Dataset below:
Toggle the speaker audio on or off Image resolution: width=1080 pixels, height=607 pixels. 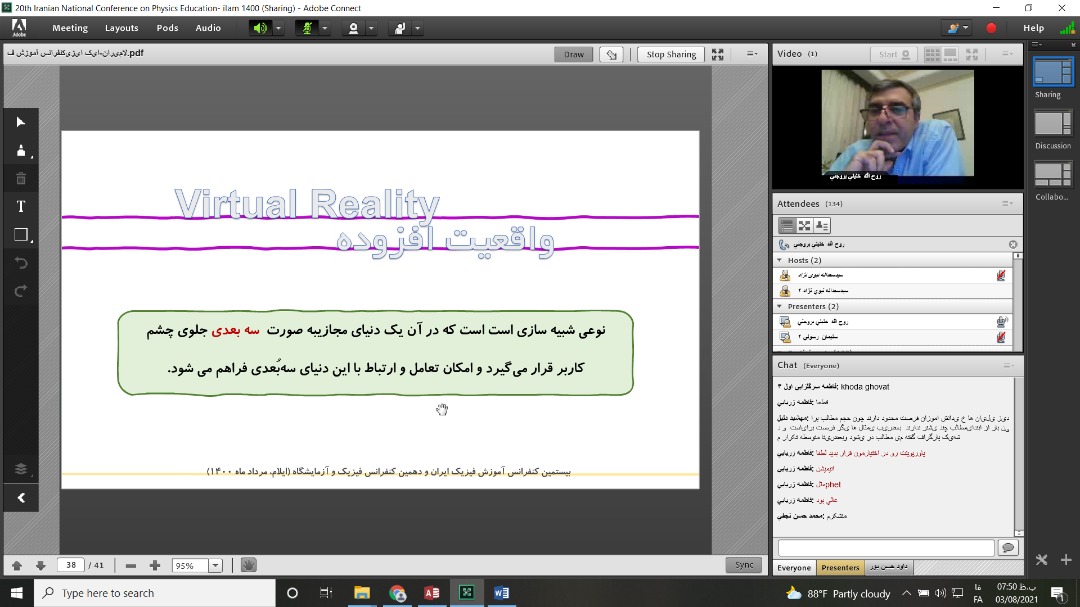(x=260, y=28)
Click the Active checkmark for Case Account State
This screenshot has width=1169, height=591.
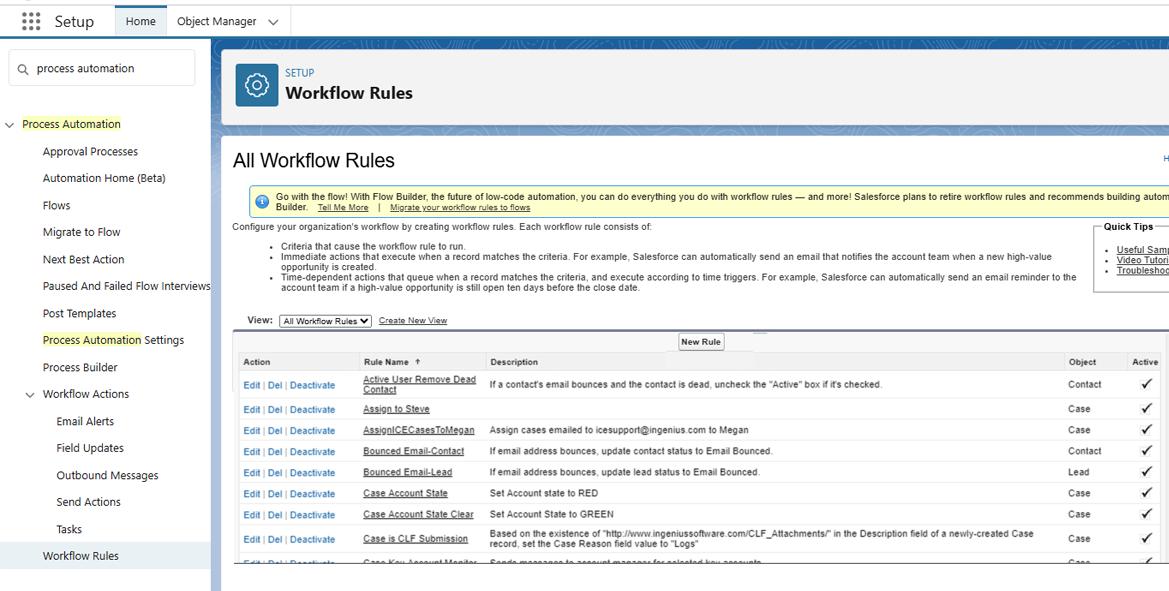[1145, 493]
End of Dataset.
Dataset below:
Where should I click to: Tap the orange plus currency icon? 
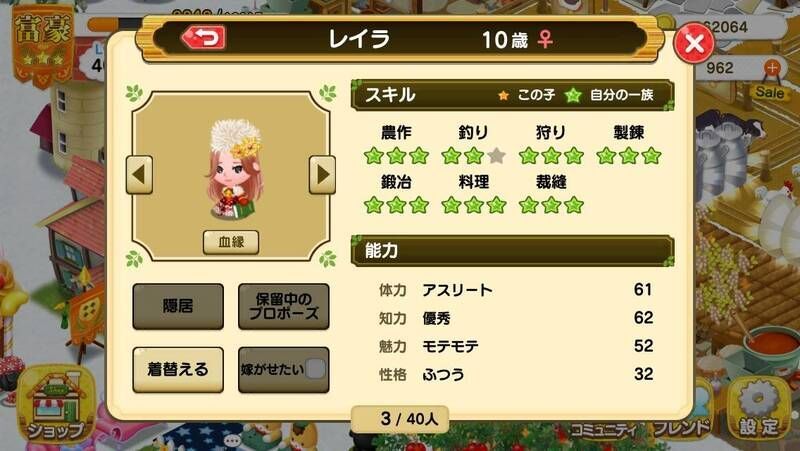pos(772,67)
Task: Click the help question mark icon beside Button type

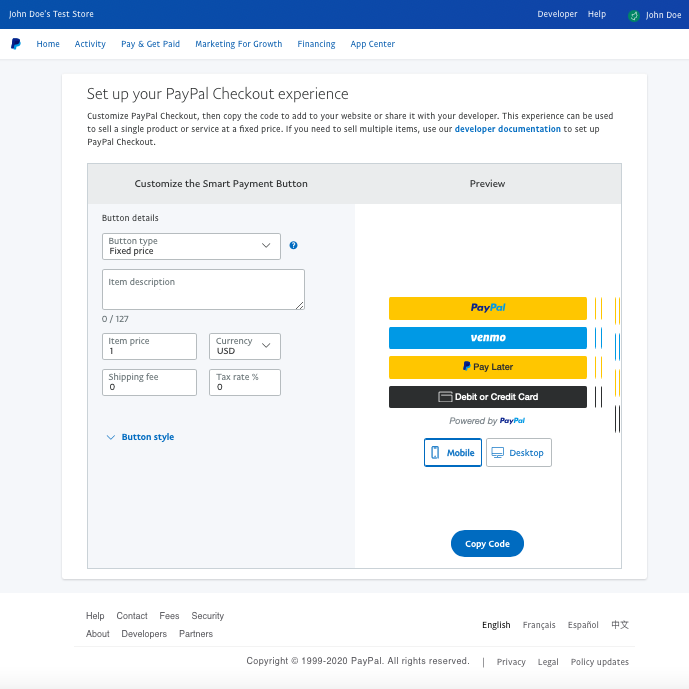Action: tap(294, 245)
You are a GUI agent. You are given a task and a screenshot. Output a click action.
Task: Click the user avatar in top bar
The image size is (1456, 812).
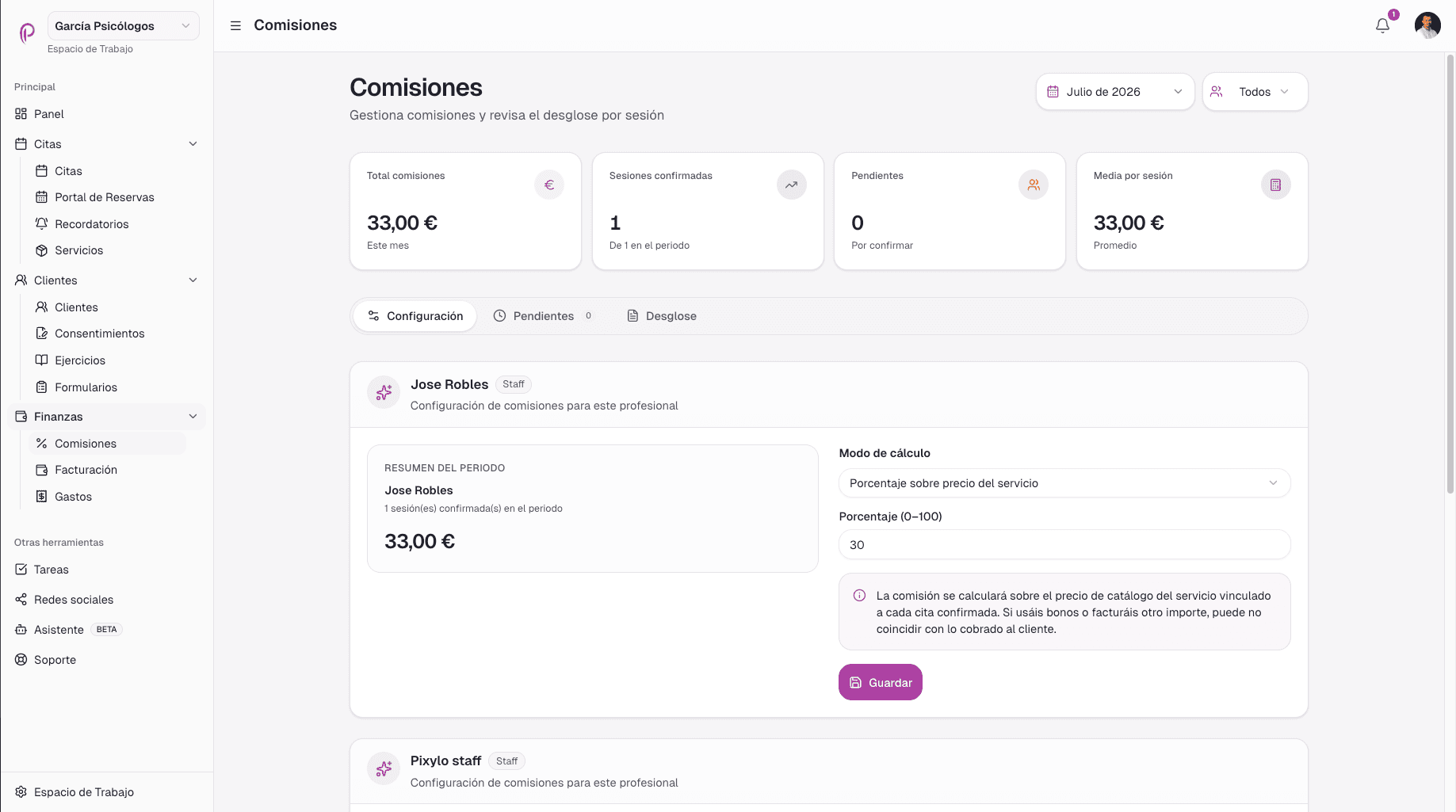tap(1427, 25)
End of Dataset.
Dataset below:
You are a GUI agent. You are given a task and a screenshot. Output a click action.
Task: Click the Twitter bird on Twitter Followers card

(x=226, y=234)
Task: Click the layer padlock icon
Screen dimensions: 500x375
End of Dataset.
• **Required action**:
Your answer should be the lines of the listing above between the line holding "Task: Click the layer padlock icon" and the line holding "Screen dimensions: 500x375", inclusive, restated word for word and alone.

• **Solved problem**:
Task: Click the layer padlock icon
Screen dimensions: 500x375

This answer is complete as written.